Quel est ton chemin vers Tokyo ?
« C’est une sélection entre sauteuses avec la Fédération. Le but est d’accumuler un maximum de points. Je serai donc présente à deux Coupe du Monde. Bakou (Azerbaïdjan) à partir du 12 février et Brescia (Italie) en avril. L’objectif sera de finaliser mes points pour valider ma place pour les Jeux Olympiques. Puis, il y aura les championnats d’Europe début mai en Suède. Objectif médailles en individuel, synchronisé et par équipes. Et enfin, les championnats de France en individuel en juin avec l’objectif de gagner en individuel et en synchronisé. Si je suis sélectionnée, la préparation se fera de juin à août. Encore une fois, l’objectif est de gagner. »



Quel est ton quotidien ?
« Je m’entraîne deux fois par jour le lundi, mardi, jeudi et vendredi. Une fois le mercredi et le samedi matin. Les matinées, pendant 1h30, sont réservées à la technique et à la musculation. L’après-midi, c’est 1h30 de figures pour préparer le programme libre."
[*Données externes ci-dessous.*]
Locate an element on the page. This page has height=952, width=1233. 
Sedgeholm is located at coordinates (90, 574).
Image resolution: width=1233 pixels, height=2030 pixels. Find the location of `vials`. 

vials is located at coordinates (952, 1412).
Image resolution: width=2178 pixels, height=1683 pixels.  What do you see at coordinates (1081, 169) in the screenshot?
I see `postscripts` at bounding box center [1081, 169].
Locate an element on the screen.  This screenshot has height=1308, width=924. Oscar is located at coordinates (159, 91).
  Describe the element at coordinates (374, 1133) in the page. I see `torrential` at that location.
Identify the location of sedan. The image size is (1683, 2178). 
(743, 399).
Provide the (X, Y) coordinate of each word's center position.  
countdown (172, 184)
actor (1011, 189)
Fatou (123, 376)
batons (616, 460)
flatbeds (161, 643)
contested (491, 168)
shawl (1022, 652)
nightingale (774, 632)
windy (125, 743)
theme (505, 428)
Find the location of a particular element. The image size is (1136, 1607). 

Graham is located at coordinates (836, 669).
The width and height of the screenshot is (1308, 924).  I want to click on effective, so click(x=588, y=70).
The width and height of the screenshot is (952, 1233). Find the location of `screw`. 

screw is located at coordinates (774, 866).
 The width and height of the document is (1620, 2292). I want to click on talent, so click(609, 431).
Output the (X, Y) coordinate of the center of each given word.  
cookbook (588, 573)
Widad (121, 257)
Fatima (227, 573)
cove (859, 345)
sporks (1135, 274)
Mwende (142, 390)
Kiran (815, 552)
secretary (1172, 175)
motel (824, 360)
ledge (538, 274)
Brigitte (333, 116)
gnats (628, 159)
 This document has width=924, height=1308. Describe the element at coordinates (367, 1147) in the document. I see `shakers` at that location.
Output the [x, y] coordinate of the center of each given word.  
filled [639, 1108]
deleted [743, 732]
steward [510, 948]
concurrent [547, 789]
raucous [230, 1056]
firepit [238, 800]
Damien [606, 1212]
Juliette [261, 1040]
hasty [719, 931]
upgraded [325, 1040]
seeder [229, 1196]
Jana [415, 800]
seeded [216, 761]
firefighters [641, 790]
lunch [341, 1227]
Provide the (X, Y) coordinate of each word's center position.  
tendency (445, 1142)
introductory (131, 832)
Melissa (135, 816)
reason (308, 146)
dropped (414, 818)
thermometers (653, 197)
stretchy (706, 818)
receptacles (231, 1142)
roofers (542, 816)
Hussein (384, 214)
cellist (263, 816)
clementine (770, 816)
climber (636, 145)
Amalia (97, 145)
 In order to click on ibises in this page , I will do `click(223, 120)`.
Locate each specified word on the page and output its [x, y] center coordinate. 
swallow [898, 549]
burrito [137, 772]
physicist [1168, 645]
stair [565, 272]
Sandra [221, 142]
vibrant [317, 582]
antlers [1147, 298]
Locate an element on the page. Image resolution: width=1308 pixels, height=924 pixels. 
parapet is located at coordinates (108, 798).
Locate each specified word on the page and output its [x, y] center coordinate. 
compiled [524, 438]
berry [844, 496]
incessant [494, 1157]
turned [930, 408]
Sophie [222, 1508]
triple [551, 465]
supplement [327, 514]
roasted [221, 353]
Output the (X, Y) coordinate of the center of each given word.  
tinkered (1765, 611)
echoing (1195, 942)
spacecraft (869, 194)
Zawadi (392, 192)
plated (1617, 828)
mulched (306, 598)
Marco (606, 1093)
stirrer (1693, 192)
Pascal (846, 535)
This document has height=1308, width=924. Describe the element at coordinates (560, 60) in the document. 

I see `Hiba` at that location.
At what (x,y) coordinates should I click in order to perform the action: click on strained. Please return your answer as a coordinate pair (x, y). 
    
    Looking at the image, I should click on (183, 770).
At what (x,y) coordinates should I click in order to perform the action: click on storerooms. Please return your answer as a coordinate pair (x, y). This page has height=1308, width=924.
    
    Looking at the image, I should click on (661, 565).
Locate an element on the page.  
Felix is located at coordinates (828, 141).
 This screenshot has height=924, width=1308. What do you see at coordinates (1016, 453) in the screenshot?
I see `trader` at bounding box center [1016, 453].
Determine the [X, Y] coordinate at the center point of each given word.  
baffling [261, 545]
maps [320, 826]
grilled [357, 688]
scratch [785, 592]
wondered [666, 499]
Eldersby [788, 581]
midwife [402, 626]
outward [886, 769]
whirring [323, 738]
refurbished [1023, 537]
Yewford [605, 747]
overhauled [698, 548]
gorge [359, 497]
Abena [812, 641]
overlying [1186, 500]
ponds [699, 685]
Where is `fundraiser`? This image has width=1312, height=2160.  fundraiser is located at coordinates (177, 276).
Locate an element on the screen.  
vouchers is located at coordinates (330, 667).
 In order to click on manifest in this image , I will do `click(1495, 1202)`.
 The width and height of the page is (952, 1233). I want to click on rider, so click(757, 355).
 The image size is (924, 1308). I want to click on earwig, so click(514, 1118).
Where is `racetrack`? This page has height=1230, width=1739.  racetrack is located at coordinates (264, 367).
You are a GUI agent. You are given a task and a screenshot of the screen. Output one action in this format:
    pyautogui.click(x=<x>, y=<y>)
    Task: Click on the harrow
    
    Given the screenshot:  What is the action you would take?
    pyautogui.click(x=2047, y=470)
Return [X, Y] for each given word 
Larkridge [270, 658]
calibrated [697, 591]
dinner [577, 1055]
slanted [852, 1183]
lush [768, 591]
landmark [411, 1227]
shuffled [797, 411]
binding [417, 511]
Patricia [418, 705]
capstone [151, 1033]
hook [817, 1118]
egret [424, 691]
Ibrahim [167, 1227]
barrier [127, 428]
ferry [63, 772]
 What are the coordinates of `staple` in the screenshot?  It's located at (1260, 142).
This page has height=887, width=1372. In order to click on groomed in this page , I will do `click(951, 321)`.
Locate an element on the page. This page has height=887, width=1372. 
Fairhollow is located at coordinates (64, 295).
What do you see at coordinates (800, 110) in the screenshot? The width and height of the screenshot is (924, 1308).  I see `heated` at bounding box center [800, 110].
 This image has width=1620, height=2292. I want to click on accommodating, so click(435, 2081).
Quelle est ta figure préférée ? Et celle que tu aimes le moins ?
"Ma préférée, c’est le trifle carpé soit trois tours avec un demi-tour à la fin. Celle qui j’aime le moins c’est le rudy out soit deux tours en avant avec une vrille et demi à la fin."


Marine, déjà sélectionnée aux championnats de France, a participé à domicile à l’épreuve sélective.
Elle mesure 1m65 pour 54kg.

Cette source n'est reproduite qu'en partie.